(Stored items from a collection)
───

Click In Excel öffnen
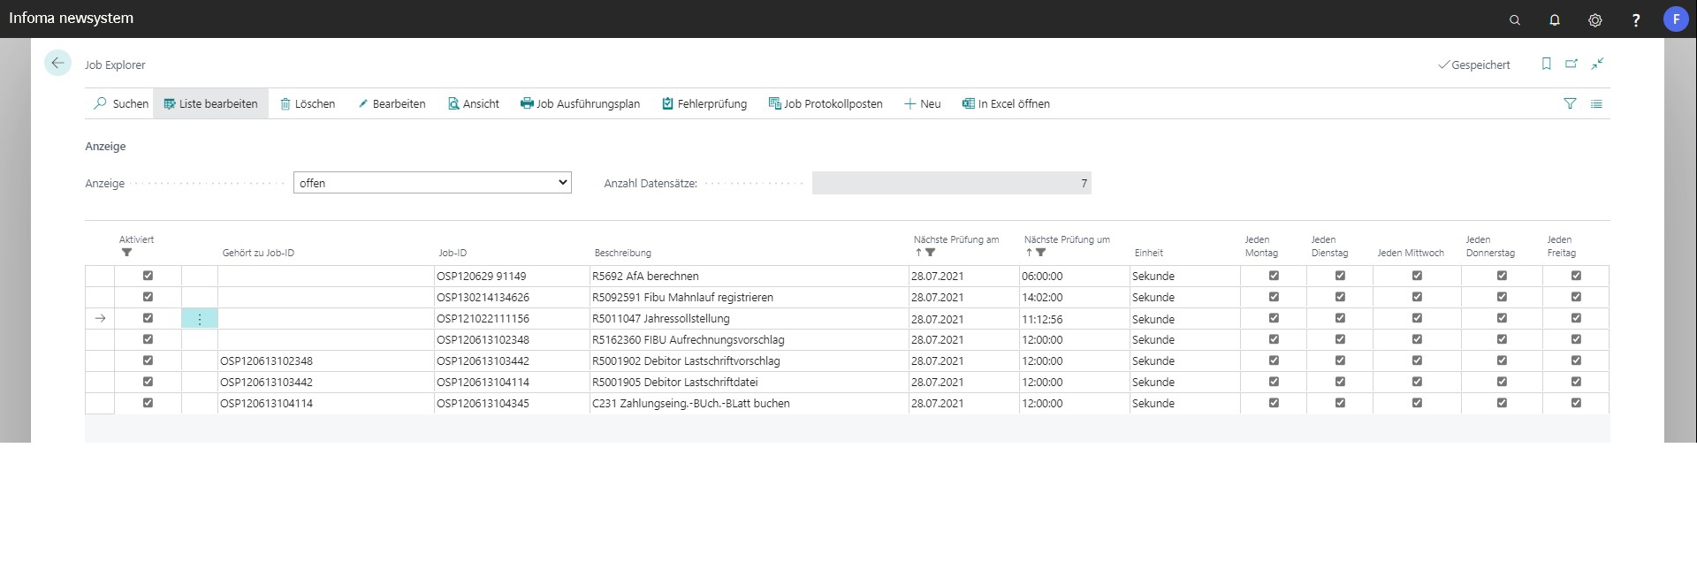Viewport: 1697px width, 569px height. pos(1006,103)
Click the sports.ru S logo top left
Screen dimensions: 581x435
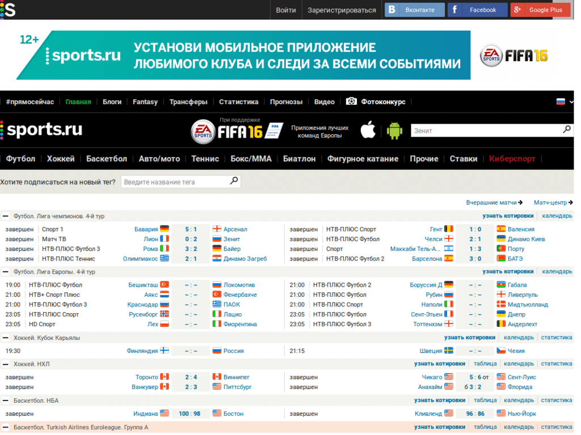pyautogui.click(x=8, y=10)
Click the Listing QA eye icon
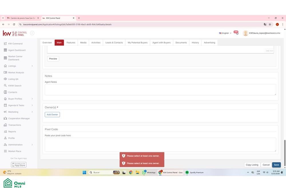 5,79
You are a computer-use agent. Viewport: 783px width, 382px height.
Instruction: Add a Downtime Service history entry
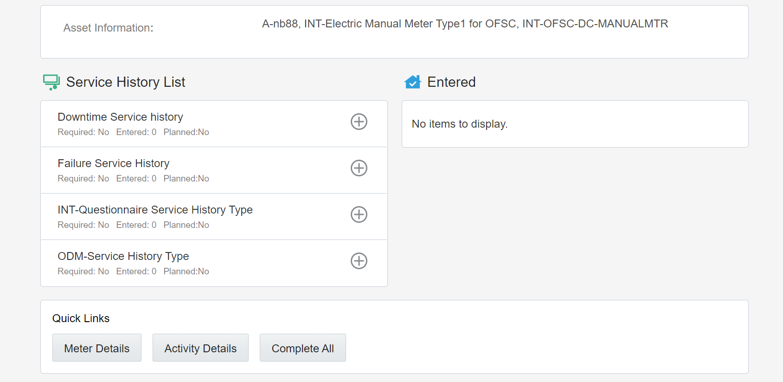(359, 122)
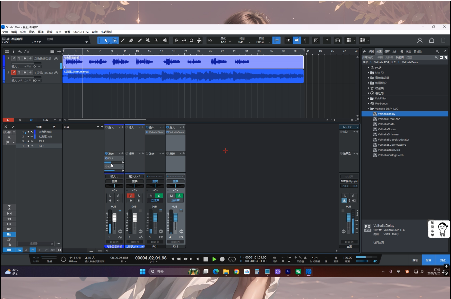Open the Quantize 1/16 dropdown
The image size is (451, 299).
tap(225, 42)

───

Work instructions. Every entry should be returned exactly as written, minus the pictures.

Result.
Click In Excel öffnen
Viewport: 1697px width, 569px height. pos(1006,103)
Click the sports.ru S logo top left
Screen dimensions: 581x435
pyautogui.click(x=8, y=10)
Click the Listing QA eye icon
 5,79
You are a computer-use agent. Viewport: 783px width, 382px height.
Instruction: Add a Downtime Service history entry
(359, 122)
Open the Quantize 1/16 dropdown
The image size is (451, 299).
tap(225, 42)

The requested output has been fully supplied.